Output must match the data below exactly from its first line through the line that contains "Screen dimensions: 1456x819", with no other line.

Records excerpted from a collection
+++

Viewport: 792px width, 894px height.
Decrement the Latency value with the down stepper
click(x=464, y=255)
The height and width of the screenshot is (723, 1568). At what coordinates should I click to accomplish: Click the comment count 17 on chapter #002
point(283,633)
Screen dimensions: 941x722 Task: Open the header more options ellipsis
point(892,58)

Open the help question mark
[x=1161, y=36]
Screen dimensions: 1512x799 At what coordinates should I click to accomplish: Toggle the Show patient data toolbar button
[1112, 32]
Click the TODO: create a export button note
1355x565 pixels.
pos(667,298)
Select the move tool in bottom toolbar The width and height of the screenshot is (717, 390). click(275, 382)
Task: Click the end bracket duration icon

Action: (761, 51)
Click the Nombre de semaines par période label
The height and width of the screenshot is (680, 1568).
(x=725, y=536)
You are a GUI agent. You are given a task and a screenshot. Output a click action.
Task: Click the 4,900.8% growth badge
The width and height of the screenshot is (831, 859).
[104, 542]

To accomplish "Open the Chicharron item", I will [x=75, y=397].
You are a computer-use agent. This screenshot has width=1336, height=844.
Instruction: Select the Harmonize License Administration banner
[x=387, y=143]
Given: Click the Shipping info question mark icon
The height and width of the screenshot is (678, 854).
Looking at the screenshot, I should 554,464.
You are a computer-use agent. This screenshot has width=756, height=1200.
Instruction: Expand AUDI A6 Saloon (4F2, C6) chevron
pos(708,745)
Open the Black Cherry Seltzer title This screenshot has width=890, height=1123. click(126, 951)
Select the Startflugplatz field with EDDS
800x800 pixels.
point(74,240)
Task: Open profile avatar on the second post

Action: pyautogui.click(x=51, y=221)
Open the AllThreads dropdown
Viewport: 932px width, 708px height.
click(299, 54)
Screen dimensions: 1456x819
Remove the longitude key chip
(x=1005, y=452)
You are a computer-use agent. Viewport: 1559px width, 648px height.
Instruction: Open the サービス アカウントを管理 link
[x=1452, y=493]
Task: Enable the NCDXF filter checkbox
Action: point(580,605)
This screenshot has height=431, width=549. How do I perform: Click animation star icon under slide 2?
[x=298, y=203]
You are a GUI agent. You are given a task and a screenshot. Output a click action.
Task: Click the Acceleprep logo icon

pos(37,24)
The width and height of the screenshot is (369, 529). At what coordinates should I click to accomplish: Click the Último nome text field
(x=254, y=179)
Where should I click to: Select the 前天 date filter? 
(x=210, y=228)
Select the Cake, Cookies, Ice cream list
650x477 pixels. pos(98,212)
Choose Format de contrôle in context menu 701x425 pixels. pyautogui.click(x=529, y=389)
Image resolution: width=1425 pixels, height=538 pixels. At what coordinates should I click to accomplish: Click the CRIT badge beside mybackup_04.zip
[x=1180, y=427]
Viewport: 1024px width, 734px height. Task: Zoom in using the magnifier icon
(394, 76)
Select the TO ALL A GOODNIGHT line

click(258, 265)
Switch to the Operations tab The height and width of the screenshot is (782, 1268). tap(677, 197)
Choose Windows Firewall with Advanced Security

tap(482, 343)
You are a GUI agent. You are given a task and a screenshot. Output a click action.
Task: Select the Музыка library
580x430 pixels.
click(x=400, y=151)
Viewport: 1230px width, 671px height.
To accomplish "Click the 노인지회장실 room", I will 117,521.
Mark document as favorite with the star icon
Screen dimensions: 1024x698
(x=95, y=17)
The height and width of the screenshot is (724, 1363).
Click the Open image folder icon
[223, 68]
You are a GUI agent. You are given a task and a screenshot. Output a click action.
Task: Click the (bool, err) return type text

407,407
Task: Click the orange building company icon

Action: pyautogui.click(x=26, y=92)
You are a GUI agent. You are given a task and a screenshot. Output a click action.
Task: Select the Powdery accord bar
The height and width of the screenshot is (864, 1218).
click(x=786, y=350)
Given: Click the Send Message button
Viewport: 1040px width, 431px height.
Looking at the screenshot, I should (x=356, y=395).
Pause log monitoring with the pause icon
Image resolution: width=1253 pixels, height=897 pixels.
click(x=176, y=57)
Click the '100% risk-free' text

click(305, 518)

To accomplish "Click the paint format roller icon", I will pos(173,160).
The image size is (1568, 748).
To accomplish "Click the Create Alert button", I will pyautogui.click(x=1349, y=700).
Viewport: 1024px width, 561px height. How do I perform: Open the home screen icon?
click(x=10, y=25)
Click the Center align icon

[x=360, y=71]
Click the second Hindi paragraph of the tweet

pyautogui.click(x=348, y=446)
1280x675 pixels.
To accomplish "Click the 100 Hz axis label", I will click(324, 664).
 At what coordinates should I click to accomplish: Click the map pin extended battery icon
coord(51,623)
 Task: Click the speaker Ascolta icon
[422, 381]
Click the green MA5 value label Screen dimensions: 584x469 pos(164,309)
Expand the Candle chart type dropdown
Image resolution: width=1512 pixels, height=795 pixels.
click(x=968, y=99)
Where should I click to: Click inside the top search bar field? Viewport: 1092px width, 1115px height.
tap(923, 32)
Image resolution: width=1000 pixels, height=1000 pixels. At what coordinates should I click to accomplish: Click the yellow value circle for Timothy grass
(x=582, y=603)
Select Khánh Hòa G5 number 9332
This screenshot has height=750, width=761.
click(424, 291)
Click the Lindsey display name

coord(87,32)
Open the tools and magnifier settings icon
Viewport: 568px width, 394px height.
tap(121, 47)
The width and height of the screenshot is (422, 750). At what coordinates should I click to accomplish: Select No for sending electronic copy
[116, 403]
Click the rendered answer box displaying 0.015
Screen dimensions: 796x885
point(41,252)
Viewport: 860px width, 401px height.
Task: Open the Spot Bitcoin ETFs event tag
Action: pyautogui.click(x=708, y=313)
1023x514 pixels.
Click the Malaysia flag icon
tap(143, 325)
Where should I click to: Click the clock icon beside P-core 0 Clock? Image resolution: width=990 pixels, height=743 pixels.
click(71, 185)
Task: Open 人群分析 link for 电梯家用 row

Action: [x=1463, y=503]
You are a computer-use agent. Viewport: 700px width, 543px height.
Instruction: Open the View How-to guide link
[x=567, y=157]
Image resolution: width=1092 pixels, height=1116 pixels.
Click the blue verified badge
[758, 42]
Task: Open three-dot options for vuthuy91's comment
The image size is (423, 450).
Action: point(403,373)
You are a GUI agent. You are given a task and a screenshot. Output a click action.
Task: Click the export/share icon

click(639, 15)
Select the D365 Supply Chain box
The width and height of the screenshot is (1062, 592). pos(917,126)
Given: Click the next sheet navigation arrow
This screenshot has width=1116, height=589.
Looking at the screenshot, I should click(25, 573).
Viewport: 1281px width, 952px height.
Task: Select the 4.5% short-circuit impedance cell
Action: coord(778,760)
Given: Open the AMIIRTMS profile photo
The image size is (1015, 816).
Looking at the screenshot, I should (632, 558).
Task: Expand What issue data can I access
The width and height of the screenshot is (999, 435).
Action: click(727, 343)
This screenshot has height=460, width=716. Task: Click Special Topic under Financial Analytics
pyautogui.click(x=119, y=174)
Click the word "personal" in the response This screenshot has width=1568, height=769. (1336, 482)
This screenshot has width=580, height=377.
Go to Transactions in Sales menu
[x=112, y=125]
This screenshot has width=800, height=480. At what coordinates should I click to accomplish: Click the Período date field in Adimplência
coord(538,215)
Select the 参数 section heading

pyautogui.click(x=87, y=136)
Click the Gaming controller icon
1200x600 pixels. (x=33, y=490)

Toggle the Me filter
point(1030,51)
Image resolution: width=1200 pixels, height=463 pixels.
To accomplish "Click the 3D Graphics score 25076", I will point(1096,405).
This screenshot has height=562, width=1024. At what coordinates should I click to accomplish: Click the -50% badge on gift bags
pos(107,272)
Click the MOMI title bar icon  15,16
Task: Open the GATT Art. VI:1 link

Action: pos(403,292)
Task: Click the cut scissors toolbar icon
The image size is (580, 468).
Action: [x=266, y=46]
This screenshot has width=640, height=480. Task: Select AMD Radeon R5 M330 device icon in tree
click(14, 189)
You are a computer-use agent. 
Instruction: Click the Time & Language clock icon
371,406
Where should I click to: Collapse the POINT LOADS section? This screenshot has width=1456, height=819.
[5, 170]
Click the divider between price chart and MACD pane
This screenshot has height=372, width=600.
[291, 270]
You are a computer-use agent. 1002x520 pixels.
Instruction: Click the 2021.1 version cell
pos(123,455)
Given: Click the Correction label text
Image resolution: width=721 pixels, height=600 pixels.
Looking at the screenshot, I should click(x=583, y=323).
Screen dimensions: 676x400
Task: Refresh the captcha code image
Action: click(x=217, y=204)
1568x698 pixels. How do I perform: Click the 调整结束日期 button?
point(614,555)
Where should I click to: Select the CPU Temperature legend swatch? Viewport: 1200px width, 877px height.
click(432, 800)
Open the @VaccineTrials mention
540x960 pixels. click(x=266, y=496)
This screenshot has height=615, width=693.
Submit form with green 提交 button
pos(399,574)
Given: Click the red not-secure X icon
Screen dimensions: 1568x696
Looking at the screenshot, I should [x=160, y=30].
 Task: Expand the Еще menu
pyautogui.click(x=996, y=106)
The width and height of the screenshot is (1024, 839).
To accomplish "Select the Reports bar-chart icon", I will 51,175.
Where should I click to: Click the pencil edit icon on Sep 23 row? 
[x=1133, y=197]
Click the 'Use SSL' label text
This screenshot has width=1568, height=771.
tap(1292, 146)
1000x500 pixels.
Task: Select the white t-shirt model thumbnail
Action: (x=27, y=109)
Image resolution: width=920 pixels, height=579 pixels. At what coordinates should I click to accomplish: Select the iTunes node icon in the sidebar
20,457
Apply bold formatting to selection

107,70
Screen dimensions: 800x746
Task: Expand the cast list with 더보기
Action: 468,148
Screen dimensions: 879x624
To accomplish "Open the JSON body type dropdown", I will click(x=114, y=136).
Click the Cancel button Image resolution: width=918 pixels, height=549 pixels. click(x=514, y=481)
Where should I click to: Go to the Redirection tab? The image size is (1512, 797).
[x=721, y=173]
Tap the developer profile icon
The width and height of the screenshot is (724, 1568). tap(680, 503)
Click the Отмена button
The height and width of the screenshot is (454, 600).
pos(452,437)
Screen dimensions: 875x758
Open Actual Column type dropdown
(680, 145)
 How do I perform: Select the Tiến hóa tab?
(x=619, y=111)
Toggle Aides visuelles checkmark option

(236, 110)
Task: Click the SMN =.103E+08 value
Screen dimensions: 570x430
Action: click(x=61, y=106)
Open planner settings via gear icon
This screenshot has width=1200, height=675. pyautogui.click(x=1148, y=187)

+++

> [THE COMPLETED TASK]:
Viewport: 792px width, 894px height.
Decrement the Latency value with the down stepper
click(x=464, y=255)
The height and width of the screenshot is (723, 1568). At what coordinates should I click to accomplish: Click the comment count 17 on chapter #002
point(283,633)
Screen dimensions: 941x722 Task: Open the header more options ellipsis
point(892,58)

Open the help question mark
[x=1161, y=36]
Screen dimensions: 1512x799 At what coordinates should I click to accomplish: Toggle the Show patient data toolbar button
[1112, 32]
Click the TODO: create a export button note
1355x565 pixels.
pos(667,298)
Select the move tool in bottom toolbar The width and height of the screenshot is (717, 390). click(275, 382)
Task: Click the end bracket duration icon

Action: (761, 51)
Click the Nombre de semaines par période label
The height and width of the screenshot is (680, 1568).
(x=725, y=536)
You are a GUI agent. You are given a task and a screenshot. Output a click action.
Task: Click the 4,900.8% growth badge
The width and height of the screenshot is (831, 859).
[104, 542]

To accomplish "Open the Chicharron item", I will [x=75, y=397].
You are a computer-use agent. This screenshot has width=1336, height=844.
Instruction: Select the Harmonize License Administration banner
[x=387, y=143]
Given: Click the Shipping info question mark icon
The height and width of the screenshot is (678, 854).
Looking at the screenshot, I should 554,464.
You are a computer-use agent. This screenshot has width=756, height=1200.
Instruction: Expand AUDI A6 Saloon (4F2, C6) chevron
pos(708,745)
Open the Black Cherry Seltzer title This screenshot has width=890, height=1123. click(126, 951)
Select the Startflugplatz field with EDDS
800x800 pixels.
point(74,240)
Task: Open profile avatar on the second post

Action: pyautogui.click(x=51, y=221)
Open the AllThreads dropdown
Viewport: 932px width, 708px height.
click(299, 54)
Screen dimensions: 1456x819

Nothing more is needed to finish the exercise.